[[ RECORDS TO USE open ]]
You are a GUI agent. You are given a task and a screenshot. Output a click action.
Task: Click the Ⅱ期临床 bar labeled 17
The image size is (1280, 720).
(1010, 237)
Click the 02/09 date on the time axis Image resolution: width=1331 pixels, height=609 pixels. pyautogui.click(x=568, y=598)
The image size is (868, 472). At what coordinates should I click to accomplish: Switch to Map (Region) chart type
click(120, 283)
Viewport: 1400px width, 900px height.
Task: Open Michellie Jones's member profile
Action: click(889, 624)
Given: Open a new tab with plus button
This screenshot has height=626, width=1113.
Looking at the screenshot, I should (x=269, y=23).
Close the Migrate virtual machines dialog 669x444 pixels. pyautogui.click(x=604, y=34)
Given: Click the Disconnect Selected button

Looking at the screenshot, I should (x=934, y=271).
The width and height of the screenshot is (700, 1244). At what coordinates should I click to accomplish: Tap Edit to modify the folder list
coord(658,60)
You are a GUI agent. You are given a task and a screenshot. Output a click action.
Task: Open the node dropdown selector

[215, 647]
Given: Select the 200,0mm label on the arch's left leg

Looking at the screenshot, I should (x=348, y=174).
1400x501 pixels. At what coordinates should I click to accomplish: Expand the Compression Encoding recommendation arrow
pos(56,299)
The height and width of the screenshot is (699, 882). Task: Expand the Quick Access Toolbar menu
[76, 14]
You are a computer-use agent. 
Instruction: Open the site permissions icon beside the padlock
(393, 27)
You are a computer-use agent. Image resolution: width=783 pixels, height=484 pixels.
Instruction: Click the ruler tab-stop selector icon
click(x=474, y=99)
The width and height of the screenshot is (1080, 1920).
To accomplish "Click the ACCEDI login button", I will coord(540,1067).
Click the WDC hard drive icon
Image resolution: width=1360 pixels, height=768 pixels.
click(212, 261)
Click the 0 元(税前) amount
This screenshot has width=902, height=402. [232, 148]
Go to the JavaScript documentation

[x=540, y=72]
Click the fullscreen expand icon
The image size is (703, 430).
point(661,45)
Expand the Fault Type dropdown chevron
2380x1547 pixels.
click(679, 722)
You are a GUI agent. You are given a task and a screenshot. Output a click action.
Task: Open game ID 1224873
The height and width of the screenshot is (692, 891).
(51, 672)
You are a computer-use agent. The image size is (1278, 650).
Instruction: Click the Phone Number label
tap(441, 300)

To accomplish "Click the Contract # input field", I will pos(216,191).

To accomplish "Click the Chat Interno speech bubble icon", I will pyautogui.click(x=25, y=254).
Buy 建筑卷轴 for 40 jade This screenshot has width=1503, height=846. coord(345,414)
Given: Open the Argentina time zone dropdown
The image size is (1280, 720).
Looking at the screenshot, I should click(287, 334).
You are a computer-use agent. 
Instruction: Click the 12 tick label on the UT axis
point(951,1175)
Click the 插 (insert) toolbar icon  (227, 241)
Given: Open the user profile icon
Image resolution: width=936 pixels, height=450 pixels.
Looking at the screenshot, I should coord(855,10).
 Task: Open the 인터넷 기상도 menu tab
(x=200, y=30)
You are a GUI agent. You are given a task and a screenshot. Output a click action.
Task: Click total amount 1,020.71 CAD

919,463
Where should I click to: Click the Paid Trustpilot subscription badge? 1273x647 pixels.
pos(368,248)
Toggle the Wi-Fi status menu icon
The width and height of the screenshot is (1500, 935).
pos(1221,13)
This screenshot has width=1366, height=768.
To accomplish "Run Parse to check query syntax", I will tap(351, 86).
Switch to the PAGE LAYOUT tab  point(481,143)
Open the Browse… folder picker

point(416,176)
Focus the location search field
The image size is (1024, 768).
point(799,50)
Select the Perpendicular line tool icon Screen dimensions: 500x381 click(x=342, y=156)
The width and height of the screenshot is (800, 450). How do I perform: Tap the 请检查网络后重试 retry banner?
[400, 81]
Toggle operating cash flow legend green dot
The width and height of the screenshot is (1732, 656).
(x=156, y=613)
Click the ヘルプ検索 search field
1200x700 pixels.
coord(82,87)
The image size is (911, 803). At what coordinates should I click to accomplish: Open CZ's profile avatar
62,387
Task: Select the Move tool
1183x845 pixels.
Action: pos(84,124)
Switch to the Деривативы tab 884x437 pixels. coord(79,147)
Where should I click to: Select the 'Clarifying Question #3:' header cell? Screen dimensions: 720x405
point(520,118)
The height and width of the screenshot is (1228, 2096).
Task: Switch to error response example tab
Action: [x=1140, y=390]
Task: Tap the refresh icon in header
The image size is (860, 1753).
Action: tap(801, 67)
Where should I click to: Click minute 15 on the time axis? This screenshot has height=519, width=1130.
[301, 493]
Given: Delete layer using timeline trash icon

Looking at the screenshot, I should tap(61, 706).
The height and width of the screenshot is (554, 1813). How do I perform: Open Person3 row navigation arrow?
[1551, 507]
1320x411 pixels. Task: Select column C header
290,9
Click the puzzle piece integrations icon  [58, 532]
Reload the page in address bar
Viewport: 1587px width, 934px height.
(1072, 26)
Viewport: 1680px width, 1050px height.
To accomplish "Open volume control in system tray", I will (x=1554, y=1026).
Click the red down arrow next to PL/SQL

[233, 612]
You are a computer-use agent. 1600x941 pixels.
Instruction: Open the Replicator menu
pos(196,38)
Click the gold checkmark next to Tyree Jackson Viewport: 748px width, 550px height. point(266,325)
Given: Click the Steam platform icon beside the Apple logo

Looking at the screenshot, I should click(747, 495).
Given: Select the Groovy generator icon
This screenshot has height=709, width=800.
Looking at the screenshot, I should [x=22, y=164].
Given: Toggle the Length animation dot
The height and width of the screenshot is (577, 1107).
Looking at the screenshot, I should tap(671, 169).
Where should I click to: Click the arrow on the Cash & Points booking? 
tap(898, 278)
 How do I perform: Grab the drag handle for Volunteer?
[[ RECORDS TO USE closed ]]
Retype nothing except the lines from the line holding "Viewport: 1680px width, 1050px height." through the last line of the entries, both included.

Viewport: 1680px width, 1050px height.
To accomplish "Open volume control in system tray", I will (x=1554, y=1026).
Click the red down arrow next to PL/SQL

[233, 612]
You are a computer-use agent. 1600x941 pixels.
Instruction: Open the Replicator menu
pos(196,38)
Click the gold checkmark next to Tyree Jackson Viewport: 748px width, 550px height. point(266,325)
Given: Click the Steam platform icon beside the Apple logo

Looking at the screenshot, I should click(747, 495).
Given: Select the Groovy generator icon
This screenshot has height=709, width=800.
Looking at the screenshot, I should [x=22, y=164].
Given: Toggle the Length animation dot
The height and width of the screenshot is (577, 1107).
Looking at the screenshot, I should tap(671, 169).
Where should I click to: Click the arrow on the Cash & Points booking? 
tap(898, 278)
 How do I perform: Grab the drag handle for Volunteer?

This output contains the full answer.